**ABOUT THIS TASK:**
Output only the stretch of the listing that starts at the line containing "Go Back to the Inventory Listing (247, 410)" and ends at the line containing "7.3 (266, 1119)", reproduced exactly with both ends.

************

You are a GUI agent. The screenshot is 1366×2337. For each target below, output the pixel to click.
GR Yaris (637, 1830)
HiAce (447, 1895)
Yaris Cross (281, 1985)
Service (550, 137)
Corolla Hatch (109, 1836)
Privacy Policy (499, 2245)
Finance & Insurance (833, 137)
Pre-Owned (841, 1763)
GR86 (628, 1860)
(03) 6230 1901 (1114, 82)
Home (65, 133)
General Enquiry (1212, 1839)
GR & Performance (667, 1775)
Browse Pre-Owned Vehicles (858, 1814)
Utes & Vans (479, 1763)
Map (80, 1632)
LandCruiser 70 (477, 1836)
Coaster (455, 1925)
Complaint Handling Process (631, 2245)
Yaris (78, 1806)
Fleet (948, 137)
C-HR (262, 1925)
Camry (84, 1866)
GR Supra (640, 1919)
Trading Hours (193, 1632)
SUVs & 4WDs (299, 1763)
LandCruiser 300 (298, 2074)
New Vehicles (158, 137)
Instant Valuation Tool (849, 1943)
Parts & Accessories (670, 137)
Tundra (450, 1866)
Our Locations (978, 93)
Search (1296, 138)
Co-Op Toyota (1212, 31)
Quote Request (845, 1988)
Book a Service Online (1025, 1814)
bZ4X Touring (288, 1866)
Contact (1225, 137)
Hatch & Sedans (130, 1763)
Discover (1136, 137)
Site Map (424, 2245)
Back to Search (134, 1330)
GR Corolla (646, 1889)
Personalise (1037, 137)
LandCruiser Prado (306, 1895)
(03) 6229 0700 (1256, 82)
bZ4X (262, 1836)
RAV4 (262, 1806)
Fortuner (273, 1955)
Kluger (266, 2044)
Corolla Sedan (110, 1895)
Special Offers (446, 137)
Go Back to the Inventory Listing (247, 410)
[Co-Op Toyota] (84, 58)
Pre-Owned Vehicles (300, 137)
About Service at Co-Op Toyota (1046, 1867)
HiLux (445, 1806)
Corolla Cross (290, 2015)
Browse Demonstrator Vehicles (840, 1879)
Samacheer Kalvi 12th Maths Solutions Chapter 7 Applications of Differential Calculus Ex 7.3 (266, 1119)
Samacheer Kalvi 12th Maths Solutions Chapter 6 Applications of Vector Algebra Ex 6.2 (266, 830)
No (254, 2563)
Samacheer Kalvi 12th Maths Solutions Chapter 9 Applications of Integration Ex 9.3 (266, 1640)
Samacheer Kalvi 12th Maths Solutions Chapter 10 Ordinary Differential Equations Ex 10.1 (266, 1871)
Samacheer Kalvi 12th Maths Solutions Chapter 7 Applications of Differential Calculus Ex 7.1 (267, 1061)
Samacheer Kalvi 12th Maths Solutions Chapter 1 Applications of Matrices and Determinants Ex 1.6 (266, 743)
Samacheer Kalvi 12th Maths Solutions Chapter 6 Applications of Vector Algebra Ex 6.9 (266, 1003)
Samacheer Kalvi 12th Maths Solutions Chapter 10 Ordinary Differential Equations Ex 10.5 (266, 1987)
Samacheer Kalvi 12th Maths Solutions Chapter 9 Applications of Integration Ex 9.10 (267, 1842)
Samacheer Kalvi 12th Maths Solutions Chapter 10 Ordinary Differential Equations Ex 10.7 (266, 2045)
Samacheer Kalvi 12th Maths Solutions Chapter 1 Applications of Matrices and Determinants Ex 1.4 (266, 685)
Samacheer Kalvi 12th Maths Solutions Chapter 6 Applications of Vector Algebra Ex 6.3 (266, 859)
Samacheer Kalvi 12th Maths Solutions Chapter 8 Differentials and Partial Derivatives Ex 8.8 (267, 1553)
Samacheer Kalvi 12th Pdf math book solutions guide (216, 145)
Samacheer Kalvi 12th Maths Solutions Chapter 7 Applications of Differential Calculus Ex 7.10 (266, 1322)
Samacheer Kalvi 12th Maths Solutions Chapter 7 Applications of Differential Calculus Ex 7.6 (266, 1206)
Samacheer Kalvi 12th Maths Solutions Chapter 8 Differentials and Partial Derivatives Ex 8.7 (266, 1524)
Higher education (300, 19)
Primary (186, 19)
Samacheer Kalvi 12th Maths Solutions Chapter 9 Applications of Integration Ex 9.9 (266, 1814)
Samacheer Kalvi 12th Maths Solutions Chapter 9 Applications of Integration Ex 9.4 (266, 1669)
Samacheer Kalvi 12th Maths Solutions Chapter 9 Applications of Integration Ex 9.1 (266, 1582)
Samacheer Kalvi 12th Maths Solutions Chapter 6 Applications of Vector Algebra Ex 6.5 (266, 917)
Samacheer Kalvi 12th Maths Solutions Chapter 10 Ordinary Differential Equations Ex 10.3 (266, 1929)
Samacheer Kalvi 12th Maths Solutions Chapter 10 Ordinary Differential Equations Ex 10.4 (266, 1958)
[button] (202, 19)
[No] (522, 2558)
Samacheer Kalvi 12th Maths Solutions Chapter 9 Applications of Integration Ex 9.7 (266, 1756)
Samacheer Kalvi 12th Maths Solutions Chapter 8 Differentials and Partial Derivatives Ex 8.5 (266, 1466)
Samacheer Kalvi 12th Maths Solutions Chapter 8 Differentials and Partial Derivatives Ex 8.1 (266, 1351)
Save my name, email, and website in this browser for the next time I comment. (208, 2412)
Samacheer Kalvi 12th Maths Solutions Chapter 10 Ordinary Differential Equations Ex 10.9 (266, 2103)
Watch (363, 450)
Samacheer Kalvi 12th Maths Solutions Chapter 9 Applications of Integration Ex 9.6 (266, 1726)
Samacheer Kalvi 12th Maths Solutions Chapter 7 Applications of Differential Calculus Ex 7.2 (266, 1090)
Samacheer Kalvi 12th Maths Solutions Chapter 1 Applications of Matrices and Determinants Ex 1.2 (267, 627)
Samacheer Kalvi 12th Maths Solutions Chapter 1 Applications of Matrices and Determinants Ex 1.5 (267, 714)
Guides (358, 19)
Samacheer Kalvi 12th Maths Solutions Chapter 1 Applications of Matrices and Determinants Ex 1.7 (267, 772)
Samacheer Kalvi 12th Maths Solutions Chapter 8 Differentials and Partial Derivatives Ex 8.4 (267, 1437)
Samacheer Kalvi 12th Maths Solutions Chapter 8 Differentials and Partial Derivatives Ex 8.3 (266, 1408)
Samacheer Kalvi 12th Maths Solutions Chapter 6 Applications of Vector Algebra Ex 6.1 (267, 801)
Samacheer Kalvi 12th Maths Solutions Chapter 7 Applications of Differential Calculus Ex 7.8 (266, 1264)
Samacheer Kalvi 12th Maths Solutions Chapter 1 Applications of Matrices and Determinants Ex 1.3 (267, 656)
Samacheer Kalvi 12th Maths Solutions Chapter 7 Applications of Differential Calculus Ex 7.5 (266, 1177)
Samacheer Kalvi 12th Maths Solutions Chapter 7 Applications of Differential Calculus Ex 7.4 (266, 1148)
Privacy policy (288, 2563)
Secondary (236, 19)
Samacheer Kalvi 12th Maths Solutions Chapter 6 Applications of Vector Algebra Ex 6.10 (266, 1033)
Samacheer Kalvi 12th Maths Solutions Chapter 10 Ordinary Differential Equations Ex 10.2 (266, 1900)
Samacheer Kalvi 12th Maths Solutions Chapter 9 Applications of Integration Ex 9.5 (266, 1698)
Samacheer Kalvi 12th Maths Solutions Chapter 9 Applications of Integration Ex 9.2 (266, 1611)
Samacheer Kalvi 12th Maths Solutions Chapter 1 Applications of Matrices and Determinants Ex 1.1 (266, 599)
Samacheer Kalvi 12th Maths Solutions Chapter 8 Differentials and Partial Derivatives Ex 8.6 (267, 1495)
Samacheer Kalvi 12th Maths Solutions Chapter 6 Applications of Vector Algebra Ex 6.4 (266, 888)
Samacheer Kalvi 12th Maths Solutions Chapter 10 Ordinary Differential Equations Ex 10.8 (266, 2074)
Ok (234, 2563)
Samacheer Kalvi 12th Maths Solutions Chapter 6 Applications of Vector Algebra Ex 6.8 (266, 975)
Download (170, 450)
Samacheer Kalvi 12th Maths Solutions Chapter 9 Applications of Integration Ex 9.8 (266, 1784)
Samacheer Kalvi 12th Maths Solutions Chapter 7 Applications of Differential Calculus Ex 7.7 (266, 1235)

************

**FINISHED TASK:**
Go Back to the Inventory Listing (247, 410)
[Co-Op Toyota] (84, 58)
Pre-Owned Vehicles (300, 137)
About Service at Co-Op Toyota (1046, 1867)
HiLux (445, 1806)
Corolla Cross (290, 2015)
Browse Demonstrator Vehicles (840, 1879)
Samacheer Kalvi 12th Maths Solutions Chapter 7 Applications of Differential Calculus Ex 7.3 (266, 1119)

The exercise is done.